[What you will do]: Please reproduce the records exactly, leaving out any pictures.

[Stored items]
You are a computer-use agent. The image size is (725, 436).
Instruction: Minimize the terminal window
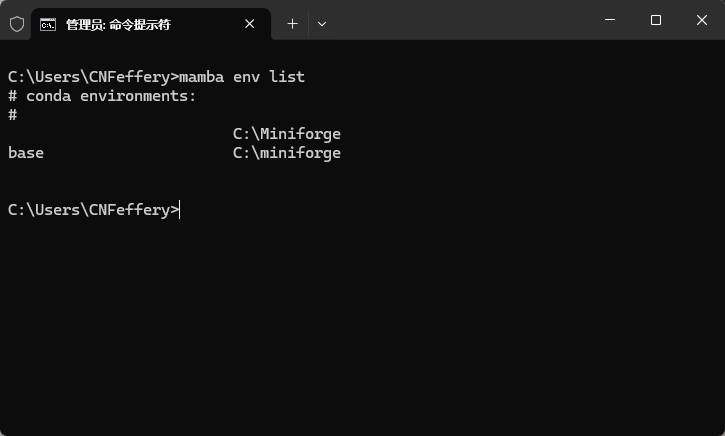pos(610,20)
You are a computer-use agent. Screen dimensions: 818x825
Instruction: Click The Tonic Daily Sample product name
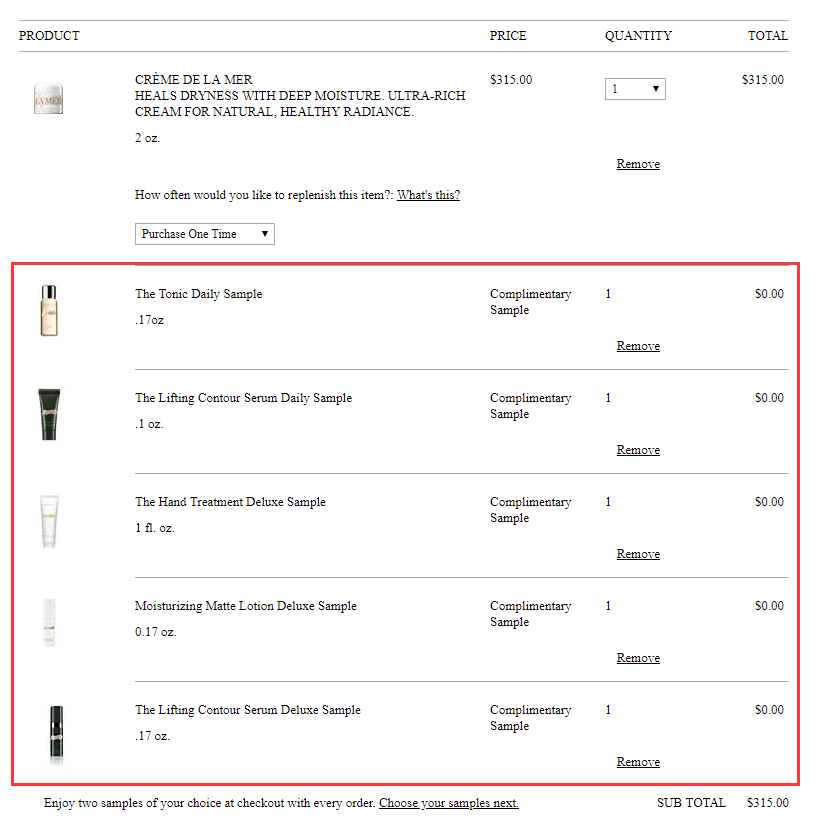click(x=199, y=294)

[Solution for this exercise]:
You are a computer-use agent. The image size is (725, 436).
Instruction: Minimize the terminal window
pos(610,20)
You are a computer-use agent. Screen dimensions: 818x825
Instruction: Click The Tonic Daily Sample product name
click(x=199, y=294)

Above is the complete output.